TASK = Lines in the data below that contain the word "daripada" are to be copied.

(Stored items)
---------------
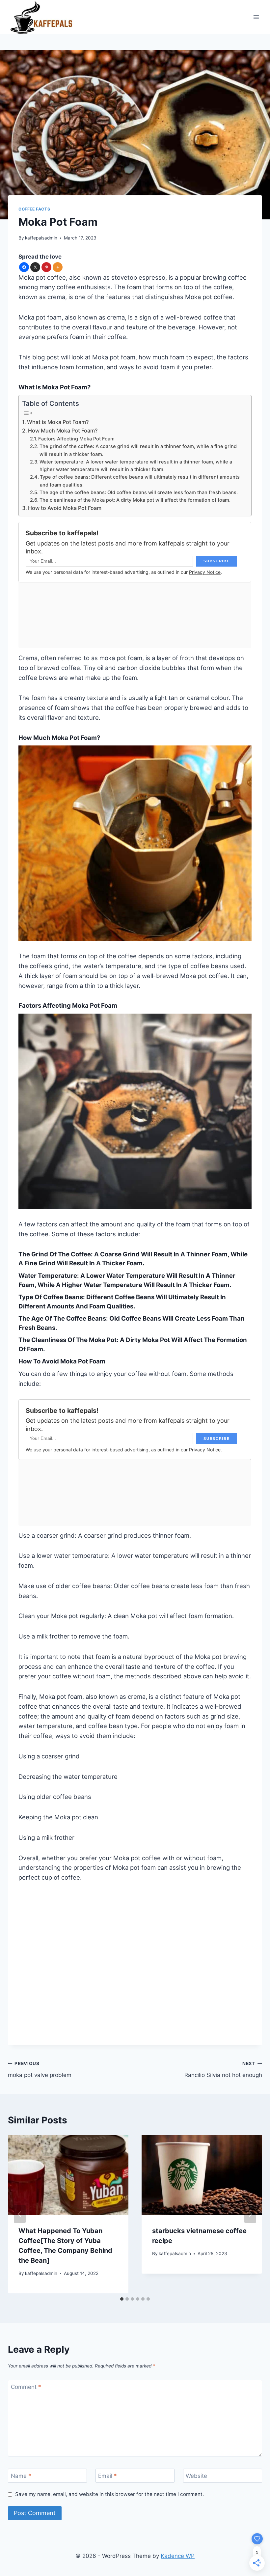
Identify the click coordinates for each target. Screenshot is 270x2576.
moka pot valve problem (39, 2069)
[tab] (121, 2299)
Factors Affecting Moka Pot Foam (76, 439)
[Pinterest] (46, 267)
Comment (26, 2387)
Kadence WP (178, 2556)
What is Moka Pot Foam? (58, 422)
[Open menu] (256, 17)
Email (107, 2476)
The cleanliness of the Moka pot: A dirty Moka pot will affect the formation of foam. (135, 500)
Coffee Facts (34, 209)
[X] (35, 267)
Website (196, 2476)
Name (21, 2476)
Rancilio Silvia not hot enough (223, 2069)
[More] (58, 267)
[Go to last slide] (20, 2214)
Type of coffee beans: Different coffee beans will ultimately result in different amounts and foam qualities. (140, 481)
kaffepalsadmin (41, 237)
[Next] (250, 2214)
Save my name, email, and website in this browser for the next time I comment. (109, 2494)
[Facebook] (24, 267)
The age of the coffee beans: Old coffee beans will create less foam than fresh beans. (139, 492)
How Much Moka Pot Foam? (62, 430)
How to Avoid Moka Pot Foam (64, 508)
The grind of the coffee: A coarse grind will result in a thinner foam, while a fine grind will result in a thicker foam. (138, 450)
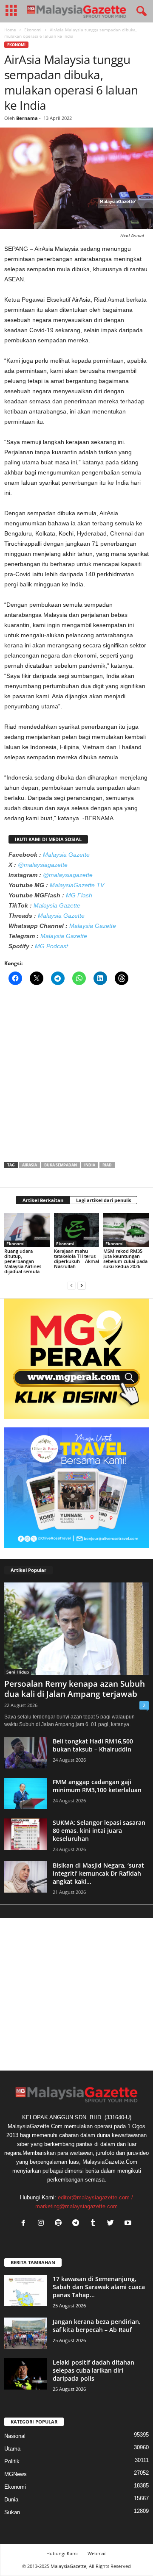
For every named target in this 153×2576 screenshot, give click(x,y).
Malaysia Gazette (66, 854)
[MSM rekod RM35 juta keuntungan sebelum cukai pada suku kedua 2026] (126, 1230)
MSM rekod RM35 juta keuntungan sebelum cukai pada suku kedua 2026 (125, 1258)
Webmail (97, 2553)
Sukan (12, 2512)
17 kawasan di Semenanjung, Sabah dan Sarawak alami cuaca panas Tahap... (99, 2287)
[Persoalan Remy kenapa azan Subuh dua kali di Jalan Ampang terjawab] (76, 1628)
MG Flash (79, 895)
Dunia (11, 2499)
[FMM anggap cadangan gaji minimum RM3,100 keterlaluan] (25, 1794)
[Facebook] (25, 2224)
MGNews (15, 2474)
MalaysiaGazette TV (77, 885)
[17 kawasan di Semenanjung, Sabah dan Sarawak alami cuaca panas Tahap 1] (25, 2291)
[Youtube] (129, 2224)
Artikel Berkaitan (43, 1200)
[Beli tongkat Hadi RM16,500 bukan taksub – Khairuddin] (25, 1753)
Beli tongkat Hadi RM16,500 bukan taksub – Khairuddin (93, 1745)
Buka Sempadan (60, 1165)
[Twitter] (112, 2224)
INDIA (89, 1165)
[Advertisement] (76, 1076)
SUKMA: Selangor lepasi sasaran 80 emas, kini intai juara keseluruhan (99, 1830)
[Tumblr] (95, 2224)
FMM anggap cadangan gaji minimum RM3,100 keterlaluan (97, 1786)
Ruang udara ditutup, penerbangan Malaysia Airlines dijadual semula (22, 1261)
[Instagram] (42, 2224)
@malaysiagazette (43, 864)
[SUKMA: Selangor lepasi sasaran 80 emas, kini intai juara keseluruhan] (25, 1834)
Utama (12, 2449)
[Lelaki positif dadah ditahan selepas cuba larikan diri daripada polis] (25, 2374)
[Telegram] (77, 2224)
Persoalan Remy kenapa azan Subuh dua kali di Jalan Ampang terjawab (74, 1688)
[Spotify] (60, 2224)
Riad (107, 1165)
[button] (139, 11)
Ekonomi (33, 30)
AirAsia (29, 1165)
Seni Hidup (17, 1672)
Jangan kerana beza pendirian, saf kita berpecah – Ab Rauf (97, 2326)
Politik (12, 2461)
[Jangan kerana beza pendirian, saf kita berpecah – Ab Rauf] (25, 2333)
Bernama (27, 118)
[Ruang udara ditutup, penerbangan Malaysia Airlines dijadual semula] (27, 1230)
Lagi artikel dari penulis (103, 1200)
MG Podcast (51, 946)
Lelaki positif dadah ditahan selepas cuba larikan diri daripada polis (93, 2370)
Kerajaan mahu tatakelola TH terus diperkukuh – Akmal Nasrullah (76, 1258)
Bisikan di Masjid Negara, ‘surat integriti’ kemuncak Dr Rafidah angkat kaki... (98, 1873)
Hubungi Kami (62, 2553)
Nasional (15, 2436)
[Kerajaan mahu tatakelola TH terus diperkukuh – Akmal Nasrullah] (76, 1230)
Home (10, 30)
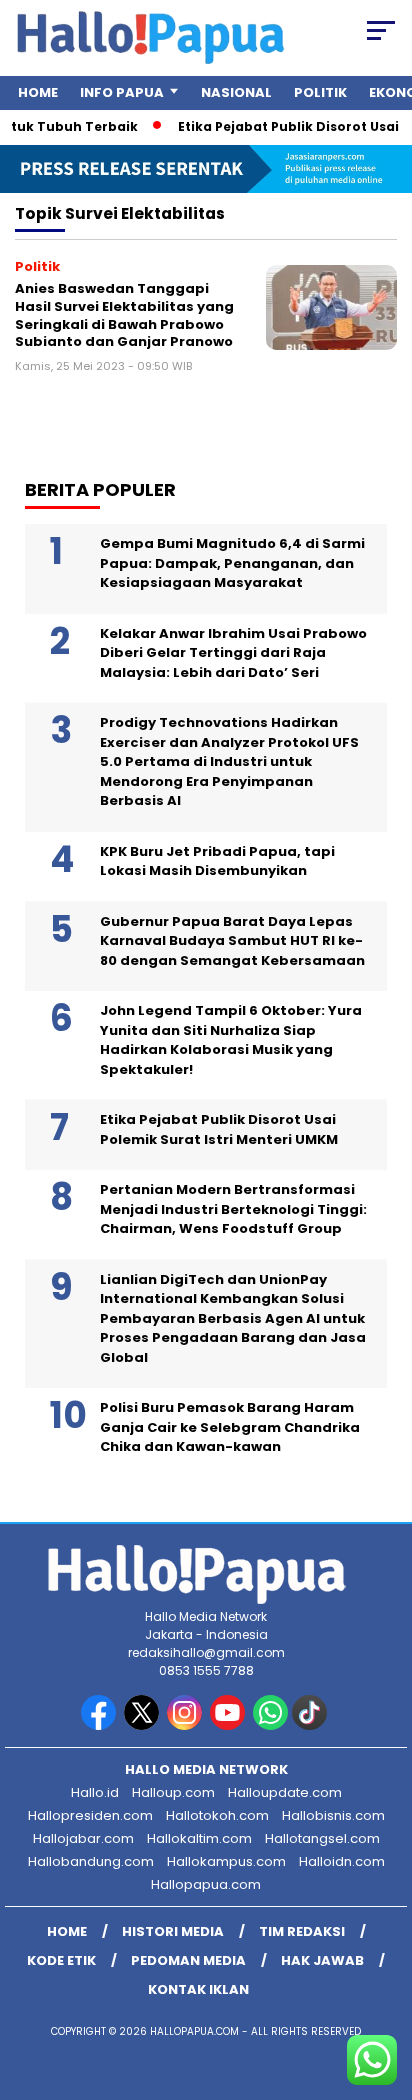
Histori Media (173, 1931)
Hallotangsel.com (322, 1838)
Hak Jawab (322, 1960)
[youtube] (229, 1725)
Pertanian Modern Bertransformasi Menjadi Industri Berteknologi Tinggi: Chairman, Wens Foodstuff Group (233, 1209)
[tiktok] (311, 1725)
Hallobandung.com (91, 1861)
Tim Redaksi (302, 1931)
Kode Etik (61, 1960)
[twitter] (143, 1725)
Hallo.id (95, 1792)
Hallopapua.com (206, 1884)
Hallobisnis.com (333, 1815)
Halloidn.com (342, 1861)
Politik (320, 92)
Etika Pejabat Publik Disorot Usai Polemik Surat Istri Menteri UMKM (219, 1129)
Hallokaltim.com (199, 1838)
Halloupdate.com (285, 1792)
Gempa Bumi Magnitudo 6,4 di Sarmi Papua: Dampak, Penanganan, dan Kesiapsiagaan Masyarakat (232, 563)
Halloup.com (173, 1792)
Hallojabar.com (83, 1838)
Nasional (236, 92)
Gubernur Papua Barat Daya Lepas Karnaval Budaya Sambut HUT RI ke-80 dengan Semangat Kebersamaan (232, 941)
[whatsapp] (270, 1725)
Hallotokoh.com (217, 1815)
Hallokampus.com (226, 1861)
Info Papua (122, 92)
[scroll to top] (383, 1984)
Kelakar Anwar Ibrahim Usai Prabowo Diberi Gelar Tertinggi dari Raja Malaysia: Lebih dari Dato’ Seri (233, 653)
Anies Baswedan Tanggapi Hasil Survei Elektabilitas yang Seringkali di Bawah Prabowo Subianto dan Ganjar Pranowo (124, 315)
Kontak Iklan (198, 1989)
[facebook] (100, 1725)
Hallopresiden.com (90, 1815)
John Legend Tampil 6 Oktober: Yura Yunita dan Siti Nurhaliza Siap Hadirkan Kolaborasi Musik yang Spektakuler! (231, 1040)
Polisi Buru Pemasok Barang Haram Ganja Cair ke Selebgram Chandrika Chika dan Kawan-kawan (230, 1427)
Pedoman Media (188, 1960)
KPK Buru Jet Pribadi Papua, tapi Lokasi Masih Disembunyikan (217, 861)
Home (38, 92)
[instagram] (186, 1725)
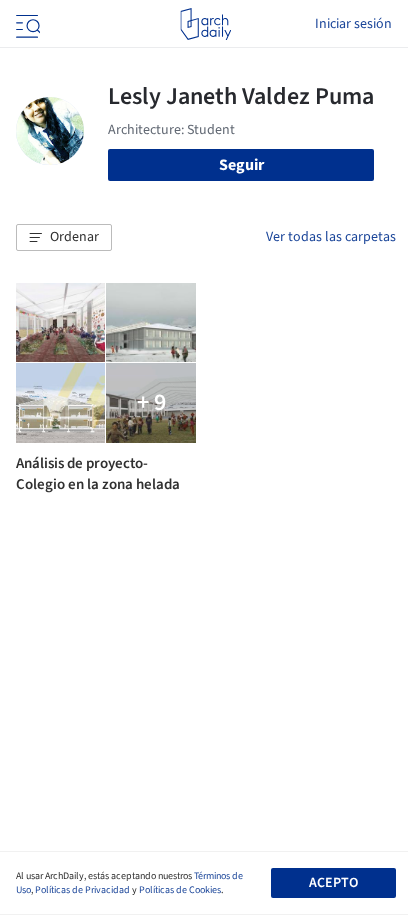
---------------
ANSWER SECTION =
[Lelaki positif dadah ditahan selepas cuba larikan diri daripada polis] (25, 2374)
Lelaki positif dadah ditahan selepas cuba larikan diri daripada polis (93, 2370)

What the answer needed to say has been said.